The thing I like best about Facebook is the way everything connects. For me, Facebook began with me connecting with my virtual friends – people I “knew” from online forums and newsgroups. Then I began to connect with my family and former schoolmates as they joined Facebook. And now, I’m connected with people who are connected with people who know me, even though I don’t know the person I’m connected to. (Does that make sense?)

It’s funny the way it works; it’s funny what prompts people to connect. I mean, before Paul died, I was only friends with one of his university friends – a woman I’d met in “real life” years before. A day or two after he died, I received a friend request from another woman he went to uni with, but someone I’d only met once before. After his funeral, several more of his friends “friended” me. Some I’d met, some I’d not met at the time. And still, others whom I’ve still never met!

Even funnier still is how people I know from different parts of my life are now overlapping. It seems that as my “real life” friends and “virtual” friends have been connecting with me on my Facebook posts, those sets of people have found common ground and have friended each other. So now my sister is friends with some of my virtual friends. And even different groups of real-life friends have found each other – either because they’ve connected virtually or because they’ve met in real life as my US and UK worlds have collided.
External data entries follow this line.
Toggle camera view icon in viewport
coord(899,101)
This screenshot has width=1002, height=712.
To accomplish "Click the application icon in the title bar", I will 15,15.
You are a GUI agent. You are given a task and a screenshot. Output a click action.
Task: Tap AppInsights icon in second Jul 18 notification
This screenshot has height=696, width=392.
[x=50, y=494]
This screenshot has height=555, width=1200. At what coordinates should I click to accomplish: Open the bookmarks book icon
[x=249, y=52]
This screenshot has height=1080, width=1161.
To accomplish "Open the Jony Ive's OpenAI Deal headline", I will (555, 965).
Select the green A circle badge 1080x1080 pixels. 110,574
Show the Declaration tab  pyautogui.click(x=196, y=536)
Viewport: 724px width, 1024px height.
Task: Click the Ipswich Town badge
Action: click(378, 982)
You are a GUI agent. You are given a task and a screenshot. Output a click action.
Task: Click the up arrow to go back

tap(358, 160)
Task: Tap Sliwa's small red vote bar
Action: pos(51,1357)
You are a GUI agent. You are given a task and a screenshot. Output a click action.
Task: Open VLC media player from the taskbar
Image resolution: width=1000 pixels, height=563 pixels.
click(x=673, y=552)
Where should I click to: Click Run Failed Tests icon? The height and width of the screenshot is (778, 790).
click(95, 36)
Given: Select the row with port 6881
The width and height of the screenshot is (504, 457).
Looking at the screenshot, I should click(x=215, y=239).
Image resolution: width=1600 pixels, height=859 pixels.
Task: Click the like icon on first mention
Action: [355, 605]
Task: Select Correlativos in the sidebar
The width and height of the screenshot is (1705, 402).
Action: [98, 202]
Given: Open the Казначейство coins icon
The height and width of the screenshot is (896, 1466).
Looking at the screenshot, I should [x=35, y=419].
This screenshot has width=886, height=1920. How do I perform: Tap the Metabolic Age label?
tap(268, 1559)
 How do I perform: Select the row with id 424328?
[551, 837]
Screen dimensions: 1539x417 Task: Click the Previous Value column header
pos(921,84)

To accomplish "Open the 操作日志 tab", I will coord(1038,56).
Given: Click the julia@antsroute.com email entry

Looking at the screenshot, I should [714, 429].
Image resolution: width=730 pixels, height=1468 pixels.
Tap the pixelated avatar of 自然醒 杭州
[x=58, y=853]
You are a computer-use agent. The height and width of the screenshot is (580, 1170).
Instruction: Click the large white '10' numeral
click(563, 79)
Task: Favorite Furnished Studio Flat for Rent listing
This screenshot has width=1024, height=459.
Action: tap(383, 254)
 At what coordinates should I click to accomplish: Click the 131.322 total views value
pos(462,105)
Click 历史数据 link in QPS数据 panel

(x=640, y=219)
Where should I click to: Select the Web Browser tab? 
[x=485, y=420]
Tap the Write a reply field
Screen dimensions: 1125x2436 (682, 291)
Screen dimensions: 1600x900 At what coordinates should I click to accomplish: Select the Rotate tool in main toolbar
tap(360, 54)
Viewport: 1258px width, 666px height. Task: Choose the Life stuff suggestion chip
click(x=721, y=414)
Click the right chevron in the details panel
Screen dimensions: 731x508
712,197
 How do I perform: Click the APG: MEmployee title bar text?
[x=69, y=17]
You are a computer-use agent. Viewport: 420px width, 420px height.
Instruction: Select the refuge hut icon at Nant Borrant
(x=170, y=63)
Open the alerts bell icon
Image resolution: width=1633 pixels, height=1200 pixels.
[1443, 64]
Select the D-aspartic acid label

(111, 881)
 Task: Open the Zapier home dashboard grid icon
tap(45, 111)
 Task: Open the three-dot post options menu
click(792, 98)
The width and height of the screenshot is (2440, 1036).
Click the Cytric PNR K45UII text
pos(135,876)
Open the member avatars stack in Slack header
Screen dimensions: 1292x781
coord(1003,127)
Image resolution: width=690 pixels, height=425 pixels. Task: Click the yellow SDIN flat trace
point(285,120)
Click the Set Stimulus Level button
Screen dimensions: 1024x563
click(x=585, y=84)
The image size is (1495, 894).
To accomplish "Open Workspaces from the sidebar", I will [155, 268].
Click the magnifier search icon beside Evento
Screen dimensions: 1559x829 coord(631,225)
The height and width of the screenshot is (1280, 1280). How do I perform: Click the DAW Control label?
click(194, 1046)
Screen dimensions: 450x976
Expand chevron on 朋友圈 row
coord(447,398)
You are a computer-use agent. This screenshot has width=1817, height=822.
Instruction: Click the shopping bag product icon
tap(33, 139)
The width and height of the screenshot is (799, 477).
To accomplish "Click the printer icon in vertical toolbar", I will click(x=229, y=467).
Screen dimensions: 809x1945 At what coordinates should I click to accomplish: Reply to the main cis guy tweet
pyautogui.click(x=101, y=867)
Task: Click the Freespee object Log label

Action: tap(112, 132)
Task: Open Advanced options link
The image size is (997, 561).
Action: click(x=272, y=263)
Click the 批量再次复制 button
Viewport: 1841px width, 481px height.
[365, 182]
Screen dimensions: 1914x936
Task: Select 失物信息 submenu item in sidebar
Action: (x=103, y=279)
But the funniest of all is when I notice the ever-so-faint dots that connect two of my friends when they’re not connected to each other. Example 1: Last year a friend suggestion popped up noting that I had two friends in common with someone I’d never met. But those two friends (one real, one virtual) didn’t know each other, either. It just so happened that my real-life friend was an old classmate of a virtual friend’s work colleague. Example 2: A virtual friend of mine is the real-life friend of a couple of my husband’s university friends, even though he never met my husband. And it turns out that the same virtual friend is friends in real life and on Facebook with the friends of one of my classmates, who doesn’t know the guy but was very surprised to see that his real-life friends had a friend in common with me. (Again, did you follow that?)

You could argue that these arbitrary connections to random strangers around the world are silly and pointless, but it entertains me. Plus that, many of those strangers have been a great social outlet for me when I needed it most. So when I start connecting the virtual dots, I can see a real-life network of support.

I’m sure that over time my Facebook friend list will grow even more. And I’m sure that as the networking tool changes to adapt to society (or as society adapts to the tool?) we will change the way we define friends. But that’s OK because you can never have too many friends. Right?

8 Replies to “Connect the dots”

  1. I always love finding those unknown connections between people!
    Haha just yesterday I was thinking of facebook-friending you :B

      1. I guess we don’t have any mutual friends? I can’t see. You will have to befriend everyone you see to increase the chance of meeting someone I’m acquainted with 🙂

  2. Real and virtual friends are fairly arbitrary definitions really. Like you I’ve had tremendous support from people I’ve never met before (although perhaps the fact they’ve never met me is why they are happy to support me. If they met me in real life…) and some of the people who inspire me most I know virtually rather than really.
    Online (Facebook etc) is a great way to stay in touch with people you are physically distant from, and a fun way to keep daily contact with those who are closer in but you’re not crossing paths with daily (including former flat mates!!)
    It’s also a great way to reconnect with people you’d lost touch with – if only sometimes to remind yourself why you lost touch in the first place, but more usually, why you were friends back in the day.
    Great post. I’m now off to count up my real, virtual and virtual virtual FB friends!
    xx

    1. I suppose that the terms real and virtual are silly–since friends are friends no matter how they’re connected. I really am lucky to have such an amazing virtual network. (And I’m lucky to have real-life friends, too!)

  3. I like the post as well, I am also entertained by the connections/reconnections/and unknown connections that really define what a small world it really is! Having been a Real life, real(I hope)friend of yours turned virtual friend due to distances I super appreciate FB for being an avenue that let us reconnect virtually & helped us see each other in real life again :)…hope that didn’t make you dizzy, as it makes about as much sense as above LOL!

    1. You ARE a real-life friend. I’ve counted you as such since we were in high school and you just can’t get rid of me now–even if we’re 6,000 away from each other!